TASK TO CARRY OUT: Return exactly the lines of the entries, from the one with "At what coordinates should I click to accomplish: Choose" to the last.

Records from a collection:
- Opening Delimiter -

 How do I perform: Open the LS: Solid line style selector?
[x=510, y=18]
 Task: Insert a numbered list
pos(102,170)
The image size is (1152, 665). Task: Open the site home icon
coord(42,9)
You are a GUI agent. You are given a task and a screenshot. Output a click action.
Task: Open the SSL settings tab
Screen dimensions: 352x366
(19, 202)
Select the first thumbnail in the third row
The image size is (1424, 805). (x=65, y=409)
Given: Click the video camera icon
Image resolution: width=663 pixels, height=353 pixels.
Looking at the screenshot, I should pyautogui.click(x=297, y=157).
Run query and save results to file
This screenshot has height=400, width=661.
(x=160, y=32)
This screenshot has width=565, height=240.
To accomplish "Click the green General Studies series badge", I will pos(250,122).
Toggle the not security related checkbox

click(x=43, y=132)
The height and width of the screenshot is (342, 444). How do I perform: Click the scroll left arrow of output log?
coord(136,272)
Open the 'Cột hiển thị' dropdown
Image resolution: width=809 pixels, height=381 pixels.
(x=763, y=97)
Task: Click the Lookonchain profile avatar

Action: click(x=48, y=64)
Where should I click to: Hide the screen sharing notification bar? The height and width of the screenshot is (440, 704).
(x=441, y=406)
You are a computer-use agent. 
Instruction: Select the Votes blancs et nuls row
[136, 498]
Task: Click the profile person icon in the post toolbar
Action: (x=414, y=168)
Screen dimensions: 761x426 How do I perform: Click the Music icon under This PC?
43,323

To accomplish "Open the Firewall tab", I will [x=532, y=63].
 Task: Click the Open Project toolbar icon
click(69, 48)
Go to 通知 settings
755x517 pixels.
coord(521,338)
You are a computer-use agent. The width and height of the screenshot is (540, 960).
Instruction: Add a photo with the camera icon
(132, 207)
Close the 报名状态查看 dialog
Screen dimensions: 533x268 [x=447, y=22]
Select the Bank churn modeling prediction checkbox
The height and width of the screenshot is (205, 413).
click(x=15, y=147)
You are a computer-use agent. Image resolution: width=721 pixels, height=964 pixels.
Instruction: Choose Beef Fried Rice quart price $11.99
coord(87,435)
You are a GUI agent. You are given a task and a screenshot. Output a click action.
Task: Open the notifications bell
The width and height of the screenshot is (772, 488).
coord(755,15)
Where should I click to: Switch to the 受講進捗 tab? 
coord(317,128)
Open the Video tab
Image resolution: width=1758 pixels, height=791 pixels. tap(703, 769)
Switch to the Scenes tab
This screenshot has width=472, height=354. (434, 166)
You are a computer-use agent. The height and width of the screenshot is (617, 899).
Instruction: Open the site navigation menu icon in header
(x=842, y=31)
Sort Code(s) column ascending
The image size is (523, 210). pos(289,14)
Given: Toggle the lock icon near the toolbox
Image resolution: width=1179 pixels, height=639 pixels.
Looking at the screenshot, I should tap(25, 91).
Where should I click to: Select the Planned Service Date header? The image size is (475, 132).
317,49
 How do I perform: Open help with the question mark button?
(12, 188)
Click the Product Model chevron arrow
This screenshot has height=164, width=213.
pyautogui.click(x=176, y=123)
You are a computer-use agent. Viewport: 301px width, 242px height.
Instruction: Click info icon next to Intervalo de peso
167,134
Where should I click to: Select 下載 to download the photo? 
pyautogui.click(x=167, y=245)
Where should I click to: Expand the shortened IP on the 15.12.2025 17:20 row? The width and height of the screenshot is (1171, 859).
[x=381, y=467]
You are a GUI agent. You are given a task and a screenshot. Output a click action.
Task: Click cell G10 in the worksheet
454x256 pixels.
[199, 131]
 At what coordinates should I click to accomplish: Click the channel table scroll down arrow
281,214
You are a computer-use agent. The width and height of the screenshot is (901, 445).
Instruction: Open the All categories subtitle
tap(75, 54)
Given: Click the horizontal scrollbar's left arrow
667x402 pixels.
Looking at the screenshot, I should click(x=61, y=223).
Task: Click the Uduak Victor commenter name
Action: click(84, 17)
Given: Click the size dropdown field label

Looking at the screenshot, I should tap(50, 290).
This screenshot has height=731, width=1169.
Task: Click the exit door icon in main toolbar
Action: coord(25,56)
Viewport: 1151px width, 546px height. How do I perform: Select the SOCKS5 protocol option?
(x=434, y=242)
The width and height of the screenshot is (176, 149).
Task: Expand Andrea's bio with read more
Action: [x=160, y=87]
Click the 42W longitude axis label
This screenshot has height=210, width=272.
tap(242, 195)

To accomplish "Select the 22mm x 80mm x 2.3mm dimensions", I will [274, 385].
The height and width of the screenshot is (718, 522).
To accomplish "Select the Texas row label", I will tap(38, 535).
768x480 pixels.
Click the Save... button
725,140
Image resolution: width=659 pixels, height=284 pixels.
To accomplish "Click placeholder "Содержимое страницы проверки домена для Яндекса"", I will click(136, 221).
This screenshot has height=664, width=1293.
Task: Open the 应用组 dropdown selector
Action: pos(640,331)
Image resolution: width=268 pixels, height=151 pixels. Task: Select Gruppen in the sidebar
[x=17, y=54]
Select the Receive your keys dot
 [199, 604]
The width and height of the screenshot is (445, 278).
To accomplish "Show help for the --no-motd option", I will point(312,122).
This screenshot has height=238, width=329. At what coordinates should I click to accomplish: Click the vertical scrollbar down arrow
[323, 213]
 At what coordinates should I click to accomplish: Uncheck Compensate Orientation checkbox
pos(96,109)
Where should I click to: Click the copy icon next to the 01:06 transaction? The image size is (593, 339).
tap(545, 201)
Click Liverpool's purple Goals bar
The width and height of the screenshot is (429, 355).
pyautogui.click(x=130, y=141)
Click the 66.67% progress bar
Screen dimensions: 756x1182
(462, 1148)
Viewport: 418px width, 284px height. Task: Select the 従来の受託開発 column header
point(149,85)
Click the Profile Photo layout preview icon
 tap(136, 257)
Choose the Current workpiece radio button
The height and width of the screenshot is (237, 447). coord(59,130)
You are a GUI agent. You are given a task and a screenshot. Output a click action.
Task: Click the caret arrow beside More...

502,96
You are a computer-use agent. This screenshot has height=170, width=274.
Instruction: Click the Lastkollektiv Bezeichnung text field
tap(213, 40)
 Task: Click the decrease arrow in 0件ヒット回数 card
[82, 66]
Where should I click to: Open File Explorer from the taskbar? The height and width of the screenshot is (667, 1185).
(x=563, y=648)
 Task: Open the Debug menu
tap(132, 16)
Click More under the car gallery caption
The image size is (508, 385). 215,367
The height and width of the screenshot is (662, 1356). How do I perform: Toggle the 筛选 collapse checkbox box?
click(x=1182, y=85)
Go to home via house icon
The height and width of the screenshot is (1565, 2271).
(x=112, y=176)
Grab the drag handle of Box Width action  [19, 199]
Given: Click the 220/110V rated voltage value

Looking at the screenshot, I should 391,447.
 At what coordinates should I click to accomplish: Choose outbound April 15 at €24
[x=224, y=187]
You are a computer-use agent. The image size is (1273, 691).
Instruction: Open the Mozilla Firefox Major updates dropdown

- Closing Delimiter -

TASK ANSWER:
 At what coordinates should I click to accomplish: Choose outbound April 15 at €24
[x=224, y=187]
You are a computer-use agent. The image size is (1273, 691).
Instruction: Open the Mozilla Firefox Major updates dropdown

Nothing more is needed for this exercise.